Hartman volunteered for a third tour in Iraq last year so an Army buddy could stay home with his newborn son. He was killed Nov. 30 when a bomb explosion tore into his humvee.
This month, Hartman became the 318th soldier memorialized at Warriors Walk, a grove of eastern redbuds started with 34 trees in April 2003.
Fort Stewart has planted a tree here for every member of the Third Infantry Division to die in the war, as well as for soldiers from other Army posts killed while serving with the division.
Jeff Fornshell, the post's ceremonies coordinator, said he wonders how many trees he will have to plant this year. This month, the Third Infantry began deploying its 19,000 troops for a third tour in Iraq.
Expanded twice since its inception, Warriors Walk has room for only 72 more trees.
"Is 72 going to be enough? I hope it is," Fornshell said. "I hope we don't put any more out here. You're all the time thinking you don't want to have a new tree dedication."
At least 3,084 U.S. service members have died in Iraq. More than 10 percent are represented at Warriors Walk, which exhibits the war's cost in a way that's staggering in scale yet also intensely personal.
The trees already line both sides of two paved walkways flanking Fort Stewart's parade grounds, stretching nearly the length of three football fields. A third walkway had to be poured last year to start a new row.

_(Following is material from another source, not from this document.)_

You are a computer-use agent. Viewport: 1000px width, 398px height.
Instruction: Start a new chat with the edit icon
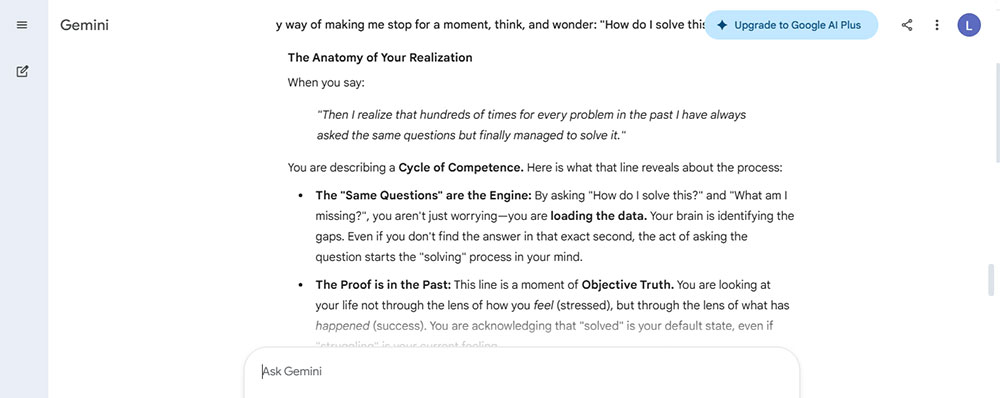tap(22, 71)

Fornshell said he never expected Warriors Walk would grow so much when the first tree was planted. The Third Infantry lost 42 soldiers during the invasion to topple Saddam Hussein's regime. Trees honoring those soldiers were planted in single-file rows, about 13 feet apart.
But the division's second tour in 2005, when its troops faced shadowy insurgents rather than a stand-up army, proved more costly. The Third Infantry suffered 105 deaths, not counting those among supporting units. A second walkway of memorial redbuds had to be started.
The expansion encroached slightly on the Army post's golf course. The tree for Staff Sgt. Jens E. Schelbert was planted less than a foot from the greener grass of the teeing area for the No. 5 hole.
Birgit Smith of Holiday, Fla., has watched Warriors Walk grow during visits four times a year since her husband, Sgt. First Class Paul R. Smith, was killed April 4, 2003. Credited with saving dozens of American lives by holding off Iraqi forces with a machine gun before he was killed at the Baghdad airport, Smith was awarded the Medal of Honor in 2005.
"When I first returned to Fort Stewart to visit the tree, the walk seemed so far to get to Paul's tree," Smith said. "And now it seems so short because there are so many more trees."
Smith said she likes to leave a single red rose when visiting her husband's tree. At the foot of the other living memorials lie dozens of mementos - toy soldiers, angel figurines, wind chimes, whiskey bottles, garden gnomes and laminated photos - that personalize each.
Two unopened bottles of Corona Extra beer stand next to the tree dedicated to Spec. Joseph A. Lucas. Nearby, someone placed five golf balls at the tree for Staff Sgt. Chad M. Mercer. A Hawaiian lei circles the granite tree marker for Spec. Derence W. Jack.
As curator of the Fort Stewart Museum, Walter Meeks 3d has collected more than 400 such mementos from Warriors Walk since the war began. Some are displayed at the museum, while most are in storage.
"It's a sobering duty," Meeks said. "It's a beautiful monument, but it represents a great deal of grief and loss for the community. It's definitely not a walk in the park."
Maj. Gen. Rick Lynch, commander of the Third Infantry, knelt and touched his fingers to Hartman's granite stone following its unveiling ceremony, where Lynch praised the 39-year-old for his service.